Constrained elastica under edge thrust: Nonlinear springy walls

The post-buckling behavior of a slender beam that is laterally constrained between two parallel walls is studied, where one wall is fixed and the other is pushed by the beam against a nonlinear spring. This model system is of relevance to a range of engineering applications and physical systems, such as deep drilling, stent procedures, and filopodia growth in living cells. The mathematical model accounts for large rotation and for various possible contact scenarios between the beam and the walls. The predictions of the model are compared with published experiments and show very good qualitative and quantitative agreement, thus reconciling important discrepancies between the results of published small-deformation models and available experimental observations. Although the large-deformation analysis cannot provide closed-form analytical description, we were able to identify key features of the behavior by careful examination of the mathematical structure of the nonlinear governing equations. In particular, we provide universal maps related to the occurrence of critical events during the loading process, which are expressed in terms of two non-dimensional quantities that describe the mode-corrected relative stiffness and relative gap between the walls.
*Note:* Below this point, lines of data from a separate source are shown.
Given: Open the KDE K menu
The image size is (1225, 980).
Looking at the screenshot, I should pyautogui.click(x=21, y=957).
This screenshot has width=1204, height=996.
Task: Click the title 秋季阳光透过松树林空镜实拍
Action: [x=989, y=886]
These universal maps enable a simple and straight-forward characterization of the system behavior, in all modes, and therefore provide an excellent platform for engineering design and for practical use. Based on these universal maps, one is able to describe, almost completely, the expected behavior of the system. In addition, extensive numerical results demonstrate the richness of possible behavior, and how it depends on all parameters of the system in an intricate manner.